Minor but perhaps significant nitpick: the title of the article is "Quantum Weirdness in New Strange Metals Bends the Rules of Physics", and in this case "Strange Metal" is a technical term. If the title is to be edited for length or clickbait-minimization, I would recommend removing the word "New", since the start of this story is at least ~38 years old, possibly older.
And I think it implies that strange metals are not Landau Fermi liquids:
>Almost 70 years ago Russian physicist Lev Landau and his collaborators introduced an incredibly successful conjecture, now known as Landau Fermi liquid theory, to try to understand electron interactions within metals.
>Physicists have discovered an entire zoo of quasiparticles in solid materials with names such as phonons, magnons, spinons, holons and plasmons.

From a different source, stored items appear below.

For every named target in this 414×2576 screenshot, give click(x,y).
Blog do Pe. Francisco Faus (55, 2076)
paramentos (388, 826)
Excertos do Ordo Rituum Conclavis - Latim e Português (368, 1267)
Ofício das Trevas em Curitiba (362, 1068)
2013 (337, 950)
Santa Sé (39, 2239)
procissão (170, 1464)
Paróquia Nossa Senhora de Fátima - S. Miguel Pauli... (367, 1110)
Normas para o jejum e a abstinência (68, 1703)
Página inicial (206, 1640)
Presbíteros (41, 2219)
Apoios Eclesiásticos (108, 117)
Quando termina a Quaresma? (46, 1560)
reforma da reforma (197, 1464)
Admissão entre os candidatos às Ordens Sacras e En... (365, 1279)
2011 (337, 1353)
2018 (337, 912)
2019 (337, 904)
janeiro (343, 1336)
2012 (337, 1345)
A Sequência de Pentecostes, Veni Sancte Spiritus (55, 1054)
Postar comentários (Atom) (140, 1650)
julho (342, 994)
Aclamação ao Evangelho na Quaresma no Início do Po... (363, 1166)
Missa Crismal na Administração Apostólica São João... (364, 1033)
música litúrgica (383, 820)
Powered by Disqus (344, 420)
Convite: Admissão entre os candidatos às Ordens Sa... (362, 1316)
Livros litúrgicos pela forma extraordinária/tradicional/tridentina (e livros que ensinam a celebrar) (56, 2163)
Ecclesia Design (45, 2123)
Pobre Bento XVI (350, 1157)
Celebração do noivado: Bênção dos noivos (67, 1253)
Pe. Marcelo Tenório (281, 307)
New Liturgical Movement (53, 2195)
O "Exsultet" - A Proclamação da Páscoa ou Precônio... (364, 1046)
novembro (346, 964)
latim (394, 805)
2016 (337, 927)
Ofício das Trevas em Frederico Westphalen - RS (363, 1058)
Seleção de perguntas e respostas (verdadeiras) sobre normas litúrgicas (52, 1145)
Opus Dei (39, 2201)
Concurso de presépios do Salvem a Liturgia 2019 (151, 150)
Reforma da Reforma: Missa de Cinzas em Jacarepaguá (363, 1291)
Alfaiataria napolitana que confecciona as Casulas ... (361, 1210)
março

>By thinking of the collective actions of electrons as quasiparticles, physicists have made testable predictions that have been verified time and again in experiments on metals such as gold, silver, copper and aluminum.
>In recent years physicists have found a dozen or more materials that are clearly metals, in the sense that their electrical resistivity decreases with decreasing temperature, but that are not Fermi liquids. These “strange metals” have resistivity at low temperatures that is linearly proportional to temperature—that is, their resistivity varies with the actual temperature rather than with the square of the temperature.
>Scientists have observed superconductivity emerging in multiple families of strange metals at relatively high temperatures.
That is the common interpretation in the field, and in fact the phrases "strange metal" and "non-Fermi-liquid" are used somewhat interchangeably.
I'd point out that there is another interpretation of resistivity that is linear in temperature, namely that the basic physics of electron transport [1] is the same as a standard metal, where the scattering rate (proportional to resistivity) is proportional to temperature squared. The difference from normal metals is attributed to the linear increase in the carrier concentration (e.g. density of free electrons) with temperature. Since the carrier concentration (in the simple model) is inversely proportional to resistivity, this partially cancels the T^2 dependence of the scattering rate and produces T-linear resistivity. This is not (yet?) widely accepted in the literature, and I doubt it can explain all T-linear resistivity, but I think there's fairly strong evidence to believe it could explain some instances of T-linear resistivity, e.g. in the cuprates [2]. (n.b. I'm academically associated with some of the proponents of this idea, though I'm personally somewhat agnostic on the matter.)
Also, there apparently is something called "Constantan" -- a metal compound (usually) made from 55% Copper and 45% Nickel (at least according to Wikipedia):
The understanding of strange metals, and more broadly, systems (i.e. materials) where strong (often quantum) interactions are important is one of the main general research areas of modern physics. This is motivated partly by the interest in understanding the fundamental physics involved, and partly because these strongly-interacting systems often have other interesting properties such as high-temperature supeconductivity, or various magnetic properties that may be useful for quantum computing. It's a large and active area of research.
THE rules of physics are OUR approximation of how we understand the physical reality we live in. They are a human invention to describe a existing system, and thus the "our" is implied.
This seems like a non-sequitur. I don't see that there's any way to interpret the title that doesn't imply there are new discoveries in the laws of physics.
Yes, THE laws of physics pretty clearly refers to OUR laws of physics in this context. There is no other law. There will never be any absolute truth to be considered THE law of physics, only ever the models we contrive.